How global economic inequalities puts us all in danger.

by | Jul 6, 2022 | Global inequalities | 0 comments

Photo by Alice Pasqual on Unsplash

By Hannah Griffin 

Over recent decades the global economic inequality gap has significantly worsened and is only continuing to do so. The negative impacts this has on society, politics and the environment will only progress and magnify in the coming decades, yet there’s minor change being made to help the situation.

To provide perspective, the 2022 World Inequalities Report helps us to see the extremeness of this situation. One key finding is the distribution of wealth globally showed that the worlds bottom 50% of the population owned only 2% of global wealth, compared to the top 10% which owned 76% of global wealth. The vast inequalities in wealth distribution are growing and worsened by the recent pandemic, where those poorest suffered for daily necessities. Forbes analysis reports show that over the COVID 19 pandemic, that the combined wealth of Americas billions increased by 70.3% whereas 19% of those grouped into having the lowest income (under $25,000 annually) in America lost their jobs. Although America has one of the most developed economy’s large inequalities still exist, so those in lesser developed countries are unarguably being affected the worst globally.

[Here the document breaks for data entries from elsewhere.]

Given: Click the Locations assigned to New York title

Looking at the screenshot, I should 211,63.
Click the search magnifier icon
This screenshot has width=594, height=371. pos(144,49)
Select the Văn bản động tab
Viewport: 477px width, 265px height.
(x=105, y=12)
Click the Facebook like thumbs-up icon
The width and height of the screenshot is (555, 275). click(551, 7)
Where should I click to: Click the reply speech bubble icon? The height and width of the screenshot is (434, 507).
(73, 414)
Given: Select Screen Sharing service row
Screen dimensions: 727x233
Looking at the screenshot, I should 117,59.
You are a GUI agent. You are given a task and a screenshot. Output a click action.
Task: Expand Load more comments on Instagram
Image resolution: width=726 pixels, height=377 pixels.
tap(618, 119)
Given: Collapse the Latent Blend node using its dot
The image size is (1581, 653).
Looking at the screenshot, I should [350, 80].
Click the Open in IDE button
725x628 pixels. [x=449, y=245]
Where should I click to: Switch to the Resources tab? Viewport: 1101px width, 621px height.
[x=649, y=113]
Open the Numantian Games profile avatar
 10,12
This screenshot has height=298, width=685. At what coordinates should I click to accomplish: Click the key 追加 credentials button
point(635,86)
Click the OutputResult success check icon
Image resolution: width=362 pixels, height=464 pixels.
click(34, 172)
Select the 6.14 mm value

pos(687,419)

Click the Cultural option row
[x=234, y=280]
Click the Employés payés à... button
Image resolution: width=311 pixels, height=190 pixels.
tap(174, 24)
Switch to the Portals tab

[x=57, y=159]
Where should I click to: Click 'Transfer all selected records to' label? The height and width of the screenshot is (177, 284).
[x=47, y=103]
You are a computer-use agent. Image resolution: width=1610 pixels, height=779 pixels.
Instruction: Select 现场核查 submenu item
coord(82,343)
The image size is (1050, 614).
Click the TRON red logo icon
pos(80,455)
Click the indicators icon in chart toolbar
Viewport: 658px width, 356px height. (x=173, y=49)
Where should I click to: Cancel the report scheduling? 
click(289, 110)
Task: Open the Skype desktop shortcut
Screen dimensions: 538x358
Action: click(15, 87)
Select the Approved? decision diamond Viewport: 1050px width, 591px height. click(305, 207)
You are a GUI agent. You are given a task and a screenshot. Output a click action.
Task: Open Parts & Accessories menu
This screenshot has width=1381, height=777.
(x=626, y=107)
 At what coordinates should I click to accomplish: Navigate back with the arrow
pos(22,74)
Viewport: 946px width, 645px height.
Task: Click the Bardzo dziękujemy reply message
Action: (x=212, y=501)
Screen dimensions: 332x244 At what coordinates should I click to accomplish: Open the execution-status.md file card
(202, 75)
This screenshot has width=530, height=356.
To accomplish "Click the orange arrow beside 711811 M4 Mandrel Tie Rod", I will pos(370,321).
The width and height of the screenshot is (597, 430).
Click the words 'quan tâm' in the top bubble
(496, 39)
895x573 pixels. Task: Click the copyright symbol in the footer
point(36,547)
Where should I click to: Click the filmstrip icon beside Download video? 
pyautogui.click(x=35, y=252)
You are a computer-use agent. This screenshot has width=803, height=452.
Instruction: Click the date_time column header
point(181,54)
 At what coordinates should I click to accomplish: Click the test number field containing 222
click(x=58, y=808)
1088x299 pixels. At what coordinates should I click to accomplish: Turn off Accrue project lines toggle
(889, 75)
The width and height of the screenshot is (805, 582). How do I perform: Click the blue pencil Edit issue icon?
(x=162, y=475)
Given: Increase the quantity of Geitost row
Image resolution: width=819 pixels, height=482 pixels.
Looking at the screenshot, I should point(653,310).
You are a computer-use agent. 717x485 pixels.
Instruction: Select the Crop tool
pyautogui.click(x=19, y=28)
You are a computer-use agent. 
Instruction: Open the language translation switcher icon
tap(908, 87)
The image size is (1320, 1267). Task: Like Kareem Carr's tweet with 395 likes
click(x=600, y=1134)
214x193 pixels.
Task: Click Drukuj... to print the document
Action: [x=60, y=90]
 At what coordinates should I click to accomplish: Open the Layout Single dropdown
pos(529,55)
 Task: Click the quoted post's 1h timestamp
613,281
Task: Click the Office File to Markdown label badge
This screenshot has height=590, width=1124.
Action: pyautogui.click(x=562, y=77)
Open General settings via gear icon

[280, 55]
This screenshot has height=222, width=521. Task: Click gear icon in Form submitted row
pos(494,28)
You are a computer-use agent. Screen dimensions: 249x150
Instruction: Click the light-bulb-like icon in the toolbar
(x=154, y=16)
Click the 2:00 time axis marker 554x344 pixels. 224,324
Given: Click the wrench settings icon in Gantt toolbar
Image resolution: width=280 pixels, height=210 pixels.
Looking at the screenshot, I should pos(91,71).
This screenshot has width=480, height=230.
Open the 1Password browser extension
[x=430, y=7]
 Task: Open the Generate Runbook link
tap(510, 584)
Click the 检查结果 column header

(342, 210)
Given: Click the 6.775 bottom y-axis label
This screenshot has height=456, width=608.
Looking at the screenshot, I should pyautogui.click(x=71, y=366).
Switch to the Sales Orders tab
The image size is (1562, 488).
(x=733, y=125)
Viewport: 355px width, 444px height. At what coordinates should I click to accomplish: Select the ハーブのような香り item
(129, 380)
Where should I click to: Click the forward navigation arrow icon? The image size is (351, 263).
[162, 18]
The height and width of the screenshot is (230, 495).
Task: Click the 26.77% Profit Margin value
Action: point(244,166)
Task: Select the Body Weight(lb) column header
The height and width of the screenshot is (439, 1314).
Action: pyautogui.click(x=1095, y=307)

Why is this? In a world with amazing scientific and technological advances being made every day, how can half of the world only own such a low percentage of wealth? This could be the inevitable result of capitalism which has become dominate due to large scale globalisation, which has been worsened by colonialism meaning those in lesser developed countries face greater inequalities. Capitalism relies on consumer greed and those in power exploiting workers/ those at the bottom as they have little choice. Furthermore, studies by Branco Milanovic showed that 60-70% of your wealth will be dictated by your parents’ income and your citizenship, meaning those born into wealthier families and countries have a natural advantage, creating an unequal opportunity.

How can this endanger us all? The vast global inequalities have significant impact on society, politics, and the environment globally. Inequality creates social ills, such as: low levels of trust, mental illness, addictions, infant mortality, children’s educational performance, homicides, imprisonment rates, crime, and social mobility. Sociologists Kate Pickett and Richard Wilkinson argue in their book ‘The Spirit Level’ that these social problems are more prevalent in societies which have greater social inequality, as people affected do not have the same access to certain opportunities or resources as others. For example, a lack of good nutrition, medicine, necessities (housing, water); basic needs we take for granted have profound effect on peoples mental and physical health and may lead to those turning to other ‘social ills’ such as crime, addiction etc. This is a constant cycle that is extremely difficult to break out of, especially with little help being provided. This will create unsafe societies and restrict economic growth in countries that are facing large levels of these problems.

Global and national economic inequality can be detrimental to politics and political institutions. Firstly, countries with greater inequality and large economic divides will have lower levels of trust in politics and face greater levels of undue political influence. Those who are wealthier gain more political power and influence over certain policies, which can lead to unproportioned representation and undermining democratic processes. This is prominent in American politics, in the 2016 election the NRA allocated 96% (overall $54 million) of its spending to Trumps and other Republicans campaigns. Furthermore, counties with great economic inequality are subject to political and economic instability. The need for more social welfare is a necessity however can reduce economic growth and increasing the expenditure of the government may lead to higher taxes or less funding for other political/social institutions. However, I agree with the need for greater political help and provision such as welfare to improve social health and wellbeing, I am showing how those who are not subject to this help are still affected by it. This introduces another issue that arises in politics is that trying to provide the right social help and welfare may not be in the best interest of those who have voted in certain governments, meaning those wealthier having more influence in politics may cause the government not providing help to those who face greater inequality, meaning this constant cycle has no end.

I hope to have shed some light on the situation that we are globally facing and how dangerous this can be for everyone globally. A vicious cycle continues to trap people in places of inequality, and this is not going to end without great social awareness and pressure to begin to change.